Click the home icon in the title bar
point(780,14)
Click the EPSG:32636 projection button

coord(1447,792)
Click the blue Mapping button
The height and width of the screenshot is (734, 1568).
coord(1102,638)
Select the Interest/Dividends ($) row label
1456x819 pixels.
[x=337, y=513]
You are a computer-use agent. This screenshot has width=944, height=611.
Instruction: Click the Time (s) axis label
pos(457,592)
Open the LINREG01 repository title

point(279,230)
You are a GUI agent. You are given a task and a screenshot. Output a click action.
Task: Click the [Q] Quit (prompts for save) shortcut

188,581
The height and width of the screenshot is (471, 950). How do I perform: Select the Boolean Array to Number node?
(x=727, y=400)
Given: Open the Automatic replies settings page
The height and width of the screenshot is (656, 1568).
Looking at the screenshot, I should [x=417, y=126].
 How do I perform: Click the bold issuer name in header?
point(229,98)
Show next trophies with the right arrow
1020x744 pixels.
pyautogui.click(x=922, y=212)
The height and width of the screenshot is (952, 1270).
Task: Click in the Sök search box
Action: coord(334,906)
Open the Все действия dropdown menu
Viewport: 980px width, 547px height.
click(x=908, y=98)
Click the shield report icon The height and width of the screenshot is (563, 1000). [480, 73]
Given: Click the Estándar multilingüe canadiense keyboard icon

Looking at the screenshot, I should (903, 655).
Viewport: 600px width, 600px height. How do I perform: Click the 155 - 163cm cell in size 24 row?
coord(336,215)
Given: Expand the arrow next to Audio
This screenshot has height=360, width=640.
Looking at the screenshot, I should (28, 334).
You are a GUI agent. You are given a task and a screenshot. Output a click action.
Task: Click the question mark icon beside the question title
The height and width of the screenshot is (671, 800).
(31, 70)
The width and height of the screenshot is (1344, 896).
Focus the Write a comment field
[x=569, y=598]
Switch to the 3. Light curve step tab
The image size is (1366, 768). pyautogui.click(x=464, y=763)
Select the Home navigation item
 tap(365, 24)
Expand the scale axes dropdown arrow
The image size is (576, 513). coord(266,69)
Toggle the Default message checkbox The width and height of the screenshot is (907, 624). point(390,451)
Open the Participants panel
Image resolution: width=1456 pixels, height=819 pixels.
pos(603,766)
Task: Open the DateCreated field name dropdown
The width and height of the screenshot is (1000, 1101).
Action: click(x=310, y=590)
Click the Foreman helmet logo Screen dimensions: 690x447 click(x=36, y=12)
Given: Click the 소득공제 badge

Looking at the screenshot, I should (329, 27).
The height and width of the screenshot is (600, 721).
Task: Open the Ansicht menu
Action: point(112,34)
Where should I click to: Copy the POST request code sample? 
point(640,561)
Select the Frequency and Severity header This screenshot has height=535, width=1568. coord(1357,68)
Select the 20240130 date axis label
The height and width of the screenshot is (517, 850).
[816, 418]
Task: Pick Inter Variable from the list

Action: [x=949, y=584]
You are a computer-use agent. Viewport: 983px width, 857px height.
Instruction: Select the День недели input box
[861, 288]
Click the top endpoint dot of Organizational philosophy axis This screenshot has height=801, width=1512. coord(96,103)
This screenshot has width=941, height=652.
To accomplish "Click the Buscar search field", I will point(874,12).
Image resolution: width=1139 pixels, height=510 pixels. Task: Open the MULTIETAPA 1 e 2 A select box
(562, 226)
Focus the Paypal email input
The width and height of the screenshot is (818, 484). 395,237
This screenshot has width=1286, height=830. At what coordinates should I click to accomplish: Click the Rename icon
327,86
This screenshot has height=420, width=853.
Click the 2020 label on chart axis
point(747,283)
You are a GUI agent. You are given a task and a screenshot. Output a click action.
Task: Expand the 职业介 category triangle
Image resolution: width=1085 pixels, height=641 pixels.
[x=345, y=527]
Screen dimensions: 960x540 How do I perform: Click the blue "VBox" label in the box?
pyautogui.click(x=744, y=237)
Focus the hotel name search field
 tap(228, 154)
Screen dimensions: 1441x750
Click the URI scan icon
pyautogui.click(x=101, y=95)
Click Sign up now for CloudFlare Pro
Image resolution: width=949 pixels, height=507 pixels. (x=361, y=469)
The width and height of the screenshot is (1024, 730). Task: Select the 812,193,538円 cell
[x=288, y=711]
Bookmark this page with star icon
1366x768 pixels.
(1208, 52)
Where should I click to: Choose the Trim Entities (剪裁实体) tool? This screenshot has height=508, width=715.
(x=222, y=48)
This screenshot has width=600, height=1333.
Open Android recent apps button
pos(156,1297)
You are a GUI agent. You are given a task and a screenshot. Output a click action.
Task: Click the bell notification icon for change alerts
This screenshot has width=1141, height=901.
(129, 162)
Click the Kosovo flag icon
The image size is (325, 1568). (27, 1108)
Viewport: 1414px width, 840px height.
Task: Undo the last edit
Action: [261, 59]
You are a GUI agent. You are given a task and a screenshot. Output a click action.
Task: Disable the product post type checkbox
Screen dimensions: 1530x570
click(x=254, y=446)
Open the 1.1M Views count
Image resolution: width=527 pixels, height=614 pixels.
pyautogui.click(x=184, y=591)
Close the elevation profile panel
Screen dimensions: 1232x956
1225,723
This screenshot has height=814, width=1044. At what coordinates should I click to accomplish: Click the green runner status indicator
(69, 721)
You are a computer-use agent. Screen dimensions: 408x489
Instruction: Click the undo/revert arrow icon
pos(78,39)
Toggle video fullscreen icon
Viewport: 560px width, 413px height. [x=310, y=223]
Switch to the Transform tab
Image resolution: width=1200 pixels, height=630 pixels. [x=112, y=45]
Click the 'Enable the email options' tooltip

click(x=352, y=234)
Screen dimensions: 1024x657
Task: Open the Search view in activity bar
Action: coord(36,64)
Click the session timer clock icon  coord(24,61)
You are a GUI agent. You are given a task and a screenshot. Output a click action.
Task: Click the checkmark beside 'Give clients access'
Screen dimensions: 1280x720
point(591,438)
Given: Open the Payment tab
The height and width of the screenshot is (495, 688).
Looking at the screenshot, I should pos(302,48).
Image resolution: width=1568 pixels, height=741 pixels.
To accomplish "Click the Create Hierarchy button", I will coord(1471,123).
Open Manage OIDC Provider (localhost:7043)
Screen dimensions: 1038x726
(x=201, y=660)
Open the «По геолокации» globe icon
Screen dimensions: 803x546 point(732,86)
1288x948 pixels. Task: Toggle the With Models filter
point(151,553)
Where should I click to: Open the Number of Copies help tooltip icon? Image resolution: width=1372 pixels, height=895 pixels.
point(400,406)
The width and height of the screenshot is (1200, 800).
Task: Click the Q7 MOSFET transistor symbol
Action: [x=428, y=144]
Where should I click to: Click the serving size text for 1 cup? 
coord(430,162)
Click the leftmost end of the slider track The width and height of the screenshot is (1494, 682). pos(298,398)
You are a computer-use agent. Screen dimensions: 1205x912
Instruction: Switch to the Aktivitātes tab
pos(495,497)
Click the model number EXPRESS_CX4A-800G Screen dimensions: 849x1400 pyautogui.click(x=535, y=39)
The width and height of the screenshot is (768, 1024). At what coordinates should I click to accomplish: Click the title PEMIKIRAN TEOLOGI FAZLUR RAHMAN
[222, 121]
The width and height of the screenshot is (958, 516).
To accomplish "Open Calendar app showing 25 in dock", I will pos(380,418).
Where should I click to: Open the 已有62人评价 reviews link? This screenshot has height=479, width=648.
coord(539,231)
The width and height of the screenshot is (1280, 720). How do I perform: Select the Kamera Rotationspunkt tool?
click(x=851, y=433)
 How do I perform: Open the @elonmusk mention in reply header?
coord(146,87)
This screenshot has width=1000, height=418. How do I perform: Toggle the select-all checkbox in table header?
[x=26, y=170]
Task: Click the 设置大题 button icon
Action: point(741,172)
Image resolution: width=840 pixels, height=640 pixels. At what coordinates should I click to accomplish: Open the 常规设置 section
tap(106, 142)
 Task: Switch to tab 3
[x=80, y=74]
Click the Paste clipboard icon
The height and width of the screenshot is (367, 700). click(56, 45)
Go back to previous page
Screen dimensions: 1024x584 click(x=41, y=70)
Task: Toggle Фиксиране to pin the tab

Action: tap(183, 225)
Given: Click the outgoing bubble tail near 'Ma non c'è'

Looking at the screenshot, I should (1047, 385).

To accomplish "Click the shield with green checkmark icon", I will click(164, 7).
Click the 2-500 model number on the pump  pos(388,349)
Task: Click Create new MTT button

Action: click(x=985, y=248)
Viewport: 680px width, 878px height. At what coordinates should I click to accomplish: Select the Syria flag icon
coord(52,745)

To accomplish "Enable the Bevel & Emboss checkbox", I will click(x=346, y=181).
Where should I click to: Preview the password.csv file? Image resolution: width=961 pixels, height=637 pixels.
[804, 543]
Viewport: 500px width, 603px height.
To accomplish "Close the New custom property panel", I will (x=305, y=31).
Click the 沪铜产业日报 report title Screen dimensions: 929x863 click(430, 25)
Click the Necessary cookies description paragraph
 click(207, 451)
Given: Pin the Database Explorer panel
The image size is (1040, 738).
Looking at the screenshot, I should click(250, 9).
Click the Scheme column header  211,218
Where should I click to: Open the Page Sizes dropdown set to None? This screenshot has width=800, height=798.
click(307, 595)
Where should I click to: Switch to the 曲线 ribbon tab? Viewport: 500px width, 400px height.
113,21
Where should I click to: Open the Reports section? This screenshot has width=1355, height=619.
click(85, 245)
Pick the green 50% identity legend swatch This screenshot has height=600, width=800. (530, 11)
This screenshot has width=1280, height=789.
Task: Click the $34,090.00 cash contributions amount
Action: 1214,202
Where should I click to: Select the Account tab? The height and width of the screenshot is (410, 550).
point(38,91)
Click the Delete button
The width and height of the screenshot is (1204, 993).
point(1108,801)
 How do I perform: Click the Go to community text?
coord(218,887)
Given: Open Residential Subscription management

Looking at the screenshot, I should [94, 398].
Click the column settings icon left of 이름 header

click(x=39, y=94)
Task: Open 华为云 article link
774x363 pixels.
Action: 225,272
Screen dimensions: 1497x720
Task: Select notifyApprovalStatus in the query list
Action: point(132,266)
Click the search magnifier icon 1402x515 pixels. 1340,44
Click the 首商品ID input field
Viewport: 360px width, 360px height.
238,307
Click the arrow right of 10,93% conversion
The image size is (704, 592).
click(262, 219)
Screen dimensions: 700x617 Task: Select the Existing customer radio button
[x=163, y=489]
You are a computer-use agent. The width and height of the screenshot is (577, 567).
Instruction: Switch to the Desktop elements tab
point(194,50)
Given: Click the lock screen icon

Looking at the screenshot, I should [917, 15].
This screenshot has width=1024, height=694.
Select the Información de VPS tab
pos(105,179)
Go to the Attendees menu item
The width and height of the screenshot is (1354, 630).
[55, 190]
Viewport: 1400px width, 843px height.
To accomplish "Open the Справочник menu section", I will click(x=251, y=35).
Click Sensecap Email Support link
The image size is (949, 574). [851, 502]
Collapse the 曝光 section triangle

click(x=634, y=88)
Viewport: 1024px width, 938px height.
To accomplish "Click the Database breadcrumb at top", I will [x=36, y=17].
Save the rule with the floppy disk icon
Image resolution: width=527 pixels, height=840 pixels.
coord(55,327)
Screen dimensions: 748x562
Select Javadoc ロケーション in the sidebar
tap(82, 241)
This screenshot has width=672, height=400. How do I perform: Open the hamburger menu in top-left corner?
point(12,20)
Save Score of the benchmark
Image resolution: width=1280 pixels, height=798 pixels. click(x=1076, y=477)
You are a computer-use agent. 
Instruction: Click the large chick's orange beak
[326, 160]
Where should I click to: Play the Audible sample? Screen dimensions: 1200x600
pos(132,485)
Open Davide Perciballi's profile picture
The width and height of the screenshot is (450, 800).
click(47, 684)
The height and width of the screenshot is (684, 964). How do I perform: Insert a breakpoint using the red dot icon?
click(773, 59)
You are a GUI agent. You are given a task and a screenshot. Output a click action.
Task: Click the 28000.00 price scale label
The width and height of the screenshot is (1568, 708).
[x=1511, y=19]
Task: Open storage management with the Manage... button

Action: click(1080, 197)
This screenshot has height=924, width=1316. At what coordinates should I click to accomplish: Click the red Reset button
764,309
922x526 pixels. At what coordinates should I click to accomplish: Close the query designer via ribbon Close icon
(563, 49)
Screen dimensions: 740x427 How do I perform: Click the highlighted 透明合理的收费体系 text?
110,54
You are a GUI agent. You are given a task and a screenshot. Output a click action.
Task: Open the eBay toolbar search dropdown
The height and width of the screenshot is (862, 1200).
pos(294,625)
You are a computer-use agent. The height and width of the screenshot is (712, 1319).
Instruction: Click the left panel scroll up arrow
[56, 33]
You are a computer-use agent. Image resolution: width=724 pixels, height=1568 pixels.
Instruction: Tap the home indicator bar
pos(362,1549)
——
Would you print, exactly as written, every line above from the one holding "Instruction: Click the undo/revert arrow icon" through the one holding "Image resolution: width=1568", with both included and no other lines?

Instruction: Click the undo/revert arrow icon
pos(78,39)
Toggle video fullscreen icon
Viewport: 560px width, 413px height. [x=310, y=223]
Switch to the Transform tab
Image resolution: width=1200 pixels, height=630 pixels. [x=112, y=45]
Click the 'Enable the email options' tooltip

click(x=352, y=234)
Screen dimensions: 1024x657
Task: Open the Search view in activity bar
Action: coord(36,64)
Click the session timer clock icon  coord(24,61)
You are a GUI agent. You are given a task and a screenshot. Output a click action.
Task: Click the checkmark beside 'Give clients access'
Screen dimensions: 1280x720
point(591,438)
Given: Open the Payment tab
The height and width of the screenshot is (495, 688).
Looking at the screenshot, I should pos(302,48).
Image resolution: width=1568 pixels, height=741 pixels.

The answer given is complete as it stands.